Stored data:
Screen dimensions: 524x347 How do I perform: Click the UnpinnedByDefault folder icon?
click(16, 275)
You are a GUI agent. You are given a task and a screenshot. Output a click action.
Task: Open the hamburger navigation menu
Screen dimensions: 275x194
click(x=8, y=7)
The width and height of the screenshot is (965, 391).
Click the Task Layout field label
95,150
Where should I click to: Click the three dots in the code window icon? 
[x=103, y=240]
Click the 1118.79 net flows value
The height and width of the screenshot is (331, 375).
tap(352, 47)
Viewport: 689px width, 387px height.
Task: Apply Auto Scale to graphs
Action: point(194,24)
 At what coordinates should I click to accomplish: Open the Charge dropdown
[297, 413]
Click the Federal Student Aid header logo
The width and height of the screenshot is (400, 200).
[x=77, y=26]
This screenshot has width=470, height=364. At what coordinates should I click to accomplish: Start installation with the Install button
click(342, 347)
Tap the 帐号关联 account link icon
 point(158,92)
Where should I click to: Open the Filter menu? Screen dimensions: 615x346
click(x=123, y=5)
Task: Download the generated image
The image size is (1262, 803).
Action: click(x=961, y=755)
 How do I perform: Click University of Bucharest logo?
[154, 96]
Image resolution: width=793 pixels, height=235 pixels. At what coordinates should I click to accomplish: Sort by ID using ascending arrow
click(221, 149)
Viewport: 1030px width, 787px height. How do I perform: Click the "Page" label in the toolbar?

TASK BRIEF ->
Each line from the start of the records through the line holding "Click the 1118.79 net flows value" must be returned exactly; nothing else belongs in the answer.

SOLUTION FOR THIS PROBLEM ->
Screen dimensions: 524x347 How do I perform: Click the UnpinnedByDefault folder icon?
click(16, 275)
You are a GUI agent. You are given a task and a screenshot. Output a click action.
Task: Open the hamburger navigation menu
Screen dimensions: 275x194
click(x=8, y=7)
The width and height of the screenshot is (965, 391).
Click the Task Layout field label
95,150
Where should I click to: Click the three dots in the code window icon? 
[x=103, y=240]
Click the 1118.79 net flows value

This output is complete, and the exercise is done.